The two-year probe by the Justice Department’s inspector general began in the wake of charges by Border Patrol union officials in the summer of 1996 that arrests of illegal immigrants were being underreported in the San Diego sector to show Gatekeeper was working. The charges also were made then before a congressional and an Assembly subcommittee.
Though finding communication lapses by supervisors, Inspector General Michael R. Bromwich concluded there was “no evidence” that Border Patrol or Immigration and Naturalization Service officials sought to mislead the public about the effectiveness of Gatekeeper, launched in San Diego in October 1994.
“After a thorough and wide-ranging investigation, we can say with confidence that neither INS nor Border Patrol personnel participated in an organized effort aimed at falsifying records, preventing agents from performing their duties or misleading the public about Operation Gatekeeper’s accomplishments,” Bromwich said in a statement issued in Washington.
Bromwich said investigators conducted 364 interviews and examined more than 100,000 pages of material during the probe.
A spokesman for the Border Patrol union in San Diego labeled the report a “whitewash.” “We anticipated this. We knew it would come down to this. We are definitely not surprised,” said Joseph Dassaro, vice president of Local 1613 of the National Border Patrol Council. He said that more than 150 agents gave confidential testimony and that some provided documents. But he said proving the allegations was difficult.

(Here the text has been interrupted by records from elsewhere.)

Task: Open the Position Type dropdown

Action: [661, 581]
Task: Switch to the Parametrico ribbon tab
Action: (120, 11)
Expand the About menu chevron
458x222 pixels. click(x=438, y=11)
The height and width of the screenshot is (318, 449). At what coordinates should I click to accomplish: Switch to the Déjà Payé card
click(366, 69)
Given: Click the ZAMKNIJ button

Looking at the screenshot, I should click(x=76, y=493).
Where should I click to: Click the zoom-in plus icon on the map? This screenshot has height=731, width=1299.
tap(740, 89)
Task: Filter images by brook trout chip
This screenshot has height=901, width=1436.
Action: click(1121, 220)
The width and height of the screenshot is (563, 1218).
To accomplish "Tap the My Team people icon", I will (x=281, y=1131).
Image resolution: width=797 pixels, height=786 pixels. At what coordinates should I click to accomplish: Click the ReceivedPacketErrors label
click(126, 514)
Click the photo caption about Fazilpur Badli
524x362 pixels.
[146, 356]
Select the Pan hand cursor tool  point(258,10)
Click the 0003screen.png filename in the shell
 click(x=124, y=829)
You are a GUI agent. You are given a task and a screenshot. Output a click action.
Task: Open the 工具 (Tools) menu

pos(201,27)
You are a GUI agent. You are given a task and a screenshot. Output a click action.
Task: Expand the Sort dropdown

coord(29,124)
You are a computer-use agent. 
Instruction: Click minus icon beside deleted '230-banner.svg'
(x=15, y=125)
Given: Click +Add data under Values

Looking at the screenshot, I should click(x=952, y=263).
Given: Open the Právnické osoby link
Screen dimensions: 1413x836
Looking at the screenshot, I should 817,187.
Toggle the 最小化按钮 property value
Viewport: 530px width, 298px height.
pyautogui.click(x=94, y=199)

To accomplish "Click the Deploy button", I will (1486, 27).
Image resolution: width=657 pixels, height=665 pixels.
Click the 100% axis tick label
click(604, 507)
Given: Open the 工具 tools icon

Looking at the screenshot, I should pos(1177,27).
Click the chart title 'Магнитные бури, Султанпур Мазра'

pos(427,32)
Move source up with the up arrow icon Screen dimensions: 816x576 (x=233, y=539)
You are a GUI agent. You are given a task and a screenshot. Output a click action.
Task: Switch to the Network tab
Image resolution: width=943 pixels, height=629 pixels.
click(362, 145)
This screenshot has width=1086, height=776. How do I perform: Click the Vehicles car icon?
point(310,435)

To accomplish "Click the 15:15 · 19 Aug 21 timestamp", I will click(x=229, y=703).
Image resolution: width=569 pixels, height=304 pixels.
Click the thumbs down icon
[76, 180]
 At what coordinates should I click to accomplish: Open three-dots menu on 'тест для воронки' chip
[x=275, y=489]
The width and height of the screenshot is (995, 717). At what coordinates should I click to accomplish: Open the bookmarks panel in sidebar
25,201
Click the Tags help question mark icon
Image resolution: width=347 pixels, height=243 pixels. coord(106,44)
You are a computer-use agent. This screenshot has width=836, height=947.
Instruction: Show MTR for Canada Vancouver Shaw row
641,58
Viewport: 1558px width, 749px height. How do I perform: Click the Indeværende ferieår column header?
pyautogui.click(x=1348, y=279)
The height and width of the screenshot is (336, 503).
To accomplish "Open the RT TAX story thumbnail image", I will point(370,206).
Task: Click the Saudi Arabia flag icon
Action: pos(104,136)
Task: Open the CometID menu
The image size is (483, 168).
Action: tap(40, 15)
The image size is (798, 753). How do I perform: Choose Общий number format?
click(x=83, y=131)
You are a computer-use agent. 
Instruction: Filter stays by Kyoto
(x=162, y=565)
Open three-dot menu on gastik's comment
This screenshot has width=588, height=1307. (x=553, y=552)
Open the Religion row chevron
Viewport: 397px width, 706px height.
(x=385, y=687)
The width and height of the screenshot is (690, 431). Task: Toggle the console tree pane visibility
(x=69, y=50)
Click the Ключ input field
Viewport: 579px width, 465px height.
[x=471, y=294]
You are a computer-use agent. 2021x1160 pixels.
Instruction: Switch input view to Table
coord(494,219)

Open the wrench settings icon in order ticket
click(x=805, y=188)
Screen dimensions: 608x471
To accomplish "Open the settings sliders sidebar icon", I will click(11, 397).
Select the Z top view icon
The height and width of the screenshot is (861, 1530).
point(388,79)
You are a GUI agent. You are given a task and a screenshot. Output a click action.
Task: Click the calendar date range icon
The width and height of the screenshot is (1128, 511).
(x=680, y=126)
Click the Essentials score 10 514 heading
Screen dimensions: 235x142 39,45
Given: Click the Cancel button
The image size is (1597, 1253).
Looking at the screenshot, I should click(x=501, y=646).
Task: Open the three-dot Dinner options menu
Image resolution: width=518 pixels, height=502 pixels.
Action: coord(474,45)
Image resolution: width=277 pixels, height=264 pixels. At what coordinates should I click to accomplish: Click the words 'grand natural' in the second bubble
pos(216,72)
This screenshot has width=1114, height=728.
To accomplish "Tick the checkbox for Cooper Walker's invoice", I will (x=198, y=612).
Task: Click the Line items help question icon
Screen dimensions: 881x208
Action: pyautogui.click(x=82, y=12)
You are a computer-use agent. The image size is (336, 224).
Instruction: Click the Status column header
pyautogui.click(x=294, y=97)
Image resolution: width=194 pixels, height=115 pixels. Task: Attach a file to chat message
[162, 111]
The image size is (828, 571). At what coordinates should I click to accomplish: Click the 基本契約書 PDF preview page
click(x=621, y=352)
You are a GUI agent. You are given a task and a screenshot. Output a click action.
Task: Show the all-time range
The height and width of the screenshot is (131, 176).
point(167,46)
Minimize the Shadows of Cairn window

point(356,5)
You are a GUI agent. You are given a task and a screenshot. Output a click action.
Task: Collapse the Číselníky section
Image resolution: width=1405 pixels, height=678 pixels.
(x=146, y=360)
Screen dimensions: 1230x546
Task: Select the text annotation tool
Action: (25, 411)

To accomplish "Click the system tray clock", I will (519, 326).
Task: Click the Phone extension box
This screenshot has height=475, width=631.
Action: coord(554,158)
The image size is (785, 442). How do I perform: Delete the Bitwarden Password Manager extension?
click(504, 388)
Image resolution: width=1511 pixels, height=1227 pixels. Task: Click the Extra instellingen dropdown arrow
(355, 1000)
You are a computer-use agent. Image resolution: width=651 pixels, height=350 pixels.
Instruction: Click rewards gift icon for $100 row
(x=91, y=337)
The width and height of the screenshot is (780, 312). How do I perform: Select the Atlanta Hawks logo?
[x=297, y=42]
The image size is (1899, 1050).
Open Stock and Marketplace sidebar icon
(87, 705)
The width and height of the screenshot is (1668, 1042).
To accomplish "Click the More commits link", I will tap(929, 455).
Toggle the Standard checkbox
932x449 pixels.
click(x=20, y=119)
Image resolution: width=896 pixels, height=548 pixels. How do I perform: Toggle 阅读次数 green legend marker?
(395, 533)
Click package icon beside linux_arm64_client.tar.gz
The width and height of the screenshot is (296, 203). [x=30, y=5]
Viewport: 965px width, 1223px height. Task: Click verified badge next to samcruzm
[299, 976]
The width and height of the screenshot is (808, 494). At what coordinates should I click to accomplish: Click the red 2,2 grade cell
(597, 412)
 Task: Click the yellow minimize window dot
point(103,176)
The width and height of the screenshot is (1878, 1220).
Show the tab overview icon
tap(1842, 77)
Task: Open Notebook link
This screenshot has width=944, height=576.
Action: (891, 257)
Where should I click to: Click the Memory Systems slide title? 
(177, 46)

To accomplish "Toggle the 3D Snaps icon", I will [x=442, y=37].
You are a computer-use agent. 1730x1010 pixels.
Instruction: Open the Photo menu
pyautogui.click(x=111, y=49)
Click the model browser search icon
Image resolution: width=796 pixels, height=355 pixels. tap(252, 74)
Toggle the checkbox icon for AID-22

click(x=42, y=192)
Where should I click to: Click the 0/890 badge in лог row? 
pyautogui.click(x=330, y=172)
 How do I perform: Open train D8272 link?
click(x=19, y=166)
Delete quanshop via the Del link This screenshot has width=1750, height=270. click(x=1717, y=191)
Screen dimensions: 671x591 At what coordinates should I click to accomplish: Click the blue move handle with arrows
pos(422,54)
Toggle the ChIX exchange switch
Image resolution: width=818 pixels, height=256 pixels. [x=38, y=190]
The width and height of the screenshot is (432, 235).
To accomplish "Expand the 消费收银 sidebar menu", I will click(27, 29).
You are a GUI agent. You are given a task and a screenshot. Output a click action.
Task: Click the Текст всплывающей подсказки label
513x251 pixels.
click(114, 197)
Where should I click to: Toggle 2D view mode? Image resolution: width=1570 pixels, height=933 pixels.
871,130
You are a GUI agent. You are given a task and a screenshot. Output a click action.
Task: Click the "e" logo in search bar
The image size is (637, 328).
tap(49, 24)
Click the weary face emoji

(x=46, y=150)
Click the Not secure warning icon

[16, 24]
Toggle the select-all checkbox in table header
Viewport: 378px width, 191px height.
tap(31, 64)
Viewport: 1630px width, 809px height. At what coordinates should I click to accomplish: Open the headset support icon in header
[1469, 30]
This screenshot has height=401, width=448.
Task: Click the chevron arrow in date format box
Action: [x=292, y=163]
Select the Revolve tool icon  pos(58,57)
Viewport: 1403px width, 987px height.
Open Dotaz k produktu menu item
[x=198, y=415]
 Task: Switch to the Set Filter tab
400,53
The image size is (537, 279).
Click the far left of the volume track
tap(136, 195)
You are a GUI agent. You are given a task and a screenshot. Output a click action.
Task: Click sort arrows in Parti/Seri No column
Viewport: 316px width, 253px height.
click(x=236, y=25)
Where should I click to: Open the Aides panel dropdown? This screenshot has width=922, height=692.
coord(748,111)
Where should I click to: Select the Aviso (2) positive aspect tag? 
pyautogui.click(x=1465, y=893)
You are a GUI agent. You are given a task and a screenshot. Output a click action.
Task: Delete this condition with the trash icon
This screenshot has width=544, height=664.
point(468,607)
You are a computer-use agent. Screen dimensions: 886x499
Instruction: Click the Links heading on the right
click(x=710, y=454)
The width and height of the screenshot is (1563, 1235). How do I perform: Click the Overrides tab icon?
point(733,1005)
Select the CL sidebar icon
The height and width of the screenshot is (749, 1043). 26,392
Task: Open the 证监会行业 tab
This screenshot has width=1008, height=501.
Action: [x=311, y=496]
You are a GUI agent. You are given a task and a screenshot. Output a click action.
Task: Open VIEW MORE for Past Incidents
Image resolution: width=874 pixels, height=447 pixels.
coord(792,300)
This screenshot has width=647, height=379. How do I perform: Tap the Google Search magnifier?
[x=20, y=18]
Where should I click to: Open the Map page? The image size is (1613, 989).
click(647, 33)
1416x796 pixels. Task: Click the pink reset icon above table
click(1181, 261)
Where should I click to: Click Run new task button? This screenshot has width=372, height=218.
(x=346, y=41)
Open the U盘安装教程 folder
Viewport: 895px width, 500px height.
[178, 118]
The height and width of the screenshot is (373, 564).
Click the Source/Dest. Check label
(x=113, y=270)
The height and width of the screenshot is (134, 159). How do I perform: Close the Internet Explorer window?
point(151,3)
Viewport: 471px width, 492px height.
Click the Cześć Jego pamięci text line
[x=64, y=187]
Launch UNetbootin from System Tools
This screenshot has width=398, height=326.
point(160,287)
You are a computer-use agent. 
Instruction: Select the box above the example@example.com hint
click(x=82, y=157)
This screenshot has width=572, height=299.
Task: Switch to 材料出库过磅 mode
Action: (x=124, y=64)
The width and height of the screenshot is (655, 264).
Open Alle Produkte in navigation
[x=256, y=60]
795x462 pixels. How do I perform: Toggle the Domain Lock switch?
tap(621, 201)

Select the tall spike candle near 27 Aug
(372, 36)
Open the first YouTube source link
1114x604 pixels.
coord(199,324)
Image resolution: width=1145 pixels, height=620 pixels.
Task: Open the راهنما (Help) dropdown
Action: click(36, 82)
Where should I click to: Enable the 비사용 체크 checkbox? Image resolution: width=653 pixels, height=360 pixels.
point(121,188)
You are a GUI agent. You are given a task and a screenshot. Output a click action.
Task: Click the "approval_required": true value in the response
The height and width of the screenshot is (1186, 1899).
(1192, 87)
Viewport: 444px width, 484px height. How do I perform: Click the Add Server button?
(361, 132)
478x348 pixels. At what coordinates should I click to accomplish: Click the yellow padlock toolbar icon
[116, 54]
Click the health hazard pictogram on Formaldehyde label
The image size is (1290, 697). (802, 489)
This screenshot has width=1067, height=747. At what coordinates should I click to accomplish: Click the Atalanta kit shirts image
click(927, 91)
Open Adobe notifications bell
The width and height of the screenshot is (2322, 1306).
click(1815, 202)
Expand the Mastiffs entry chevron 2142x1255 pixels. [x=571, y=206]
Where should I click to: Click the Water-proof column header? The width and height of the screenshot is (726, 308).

The union had charged that illegal immigrants were being returned to Mexico without being counted and that intelligence reports were scrubbed of information that would cast the operation in a negative light.
The arrest figures are the primary gauge of how many people are crossing into the United States illegally. A drop in arrests is generally interpreted to mean fewer people crossing.
INS officials voiced satisfaction with the report, saying that, through Gatekeeper, the INS gained control of the San Diego border sector, which once accounted for more than 40% of illegal immigrant arrests nationwide. Apprehensions in the sector hit a 17-year low last year and are on pace to dip lower this year.
“The issuance of the report provides INS with the opportunity to assess its multiyear border strategy to regain control of the Southwest border by deterring illegal entries while facilitating legal traffic. Because San Diego had become the busiest corridor for illegal crossings, Operation Gatekeeper was designed as the centerpiece in that strategy,” INS Commissioner Doris Meissner said in a statement.
Bromwich criticized Border Patrol managers for failing to adequately communicate with agents about the goals and strategy of Gatekeeper, which sought to fortify the San Diego area border with more agents, border fences, lights, ground sensors and infrared night scopes. Under the new strategy, agents who once moved freely around their zones making arrests were assigned to stay put at certain spots to deter would-be crossers.
“Poor communication between management and line agents created an atmosphere of suspicion on which the fraud allegations thrived,” Bromwich said.
Johnny Williams, who was Border Patrol chief in San Diego during much of the enforcement push, said some agents were resistant to the drastic shift in enforcement tactics under Gatekeeper.
“This was a pace of change that was about 180 degrees,” said Williams, now Western regional director of the INS.